→ AVAILABLE RECORDS
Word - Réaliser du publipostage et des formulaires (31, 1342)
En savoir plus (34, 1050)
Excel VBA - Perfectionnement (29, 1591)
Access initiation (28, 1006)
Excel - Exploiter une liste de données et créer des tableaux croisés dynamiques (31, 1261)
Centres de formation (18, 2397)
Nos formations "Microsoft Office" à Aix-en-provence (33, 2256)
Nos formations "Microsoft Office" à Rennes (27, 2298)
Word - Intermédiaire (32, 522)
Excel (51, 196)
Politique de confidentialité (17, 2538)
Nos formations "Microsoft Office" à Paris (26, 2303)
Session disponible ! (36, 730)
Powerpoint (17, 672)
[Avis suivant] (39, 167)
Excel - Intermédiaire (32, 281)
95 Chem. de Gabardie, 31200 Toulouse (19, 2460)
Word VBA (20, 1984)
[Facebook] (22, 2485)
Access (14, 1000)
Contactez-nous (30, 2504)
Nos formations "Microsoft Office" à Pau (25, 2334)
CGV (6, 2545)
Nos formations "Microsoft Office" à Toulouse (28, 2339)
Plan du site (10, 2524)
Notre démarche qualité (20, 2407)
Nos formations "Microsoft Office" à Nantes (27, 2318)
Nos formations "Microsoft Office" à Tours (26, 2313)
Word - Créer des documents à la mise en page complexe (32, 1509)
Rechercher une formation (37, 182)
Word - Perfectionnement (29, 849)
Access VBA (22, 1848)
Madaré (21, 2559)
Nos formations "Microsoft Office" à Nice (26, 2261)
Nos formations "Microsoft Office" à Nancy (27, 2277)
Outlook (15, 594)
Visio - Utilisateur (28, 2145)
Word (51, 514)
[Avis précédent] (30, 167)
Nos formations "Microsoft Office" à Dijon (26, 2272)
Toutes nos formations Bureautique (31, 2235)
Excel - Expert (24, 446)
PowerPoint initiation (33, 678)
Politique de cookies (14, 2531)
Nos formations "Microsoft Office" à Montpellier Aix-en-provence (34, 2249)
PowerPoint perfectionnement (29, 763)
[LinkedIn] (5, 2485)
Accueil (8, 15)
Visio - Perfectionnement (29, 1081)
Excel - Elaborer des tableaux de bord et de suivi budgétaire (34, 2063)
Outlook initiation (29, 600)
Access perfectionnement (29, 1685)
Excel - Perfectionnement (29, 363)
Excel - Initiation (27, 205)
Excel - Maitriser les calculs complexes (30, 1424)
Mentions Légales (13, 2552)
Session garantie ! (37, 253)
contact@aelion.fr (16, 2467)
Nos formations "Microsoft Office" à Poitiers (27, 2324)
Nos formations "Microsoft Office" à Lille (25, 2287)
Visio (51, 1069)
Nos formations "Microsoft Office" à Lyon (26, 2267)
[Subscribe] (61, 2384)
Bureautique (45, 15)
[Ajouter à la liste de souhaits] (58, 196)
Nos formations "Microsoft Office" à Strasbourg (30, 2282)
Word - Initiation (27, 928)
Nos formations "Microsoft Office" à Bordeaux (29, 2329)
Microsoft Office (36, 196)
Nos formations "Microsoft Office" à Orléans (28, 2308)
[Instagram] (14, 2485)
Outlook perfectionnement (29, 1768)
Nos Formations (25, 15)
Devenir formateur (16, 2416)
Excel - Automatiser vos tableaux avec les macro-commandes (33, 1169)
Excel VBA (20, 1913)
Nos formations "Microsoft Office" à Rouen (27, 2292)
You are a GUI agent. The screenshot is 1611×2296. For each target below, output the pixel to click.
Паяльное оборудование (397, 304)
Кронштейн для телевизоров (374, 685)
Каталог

→ TASK PROMPT
Looking back over the data above, restate word for word the lines that begin at the line with "Notre démarche qualité (20, 2407)" and end at the line with "[Avis précédent] (30, 167)", inclusive.

→ EXPECTED ANSWER
Notre démarche qualité (20, 2407)
Nos formations "Microsoft Office" à Nantes (27, 2318)
Nos formations "Microsoft Office" à Tours (26, 2313)
Word - Créer des documents à la mise en page complexe (32, 1509)
Rechercher une formation (37, 182)
Word - Perfectionnement (29, 849)
Access VBA (22, 1848)
Madaré (21, 2559)
Nos formations "Microsoft Office" à Nice (26, 2261)
Nos formations "Microsoft Office" à Nancy (27, 2277)
Outlook (15, 594)
Visio - Utilisateur (28, 2145)
Word (51, 514)
[Avis précédent] (30, 167)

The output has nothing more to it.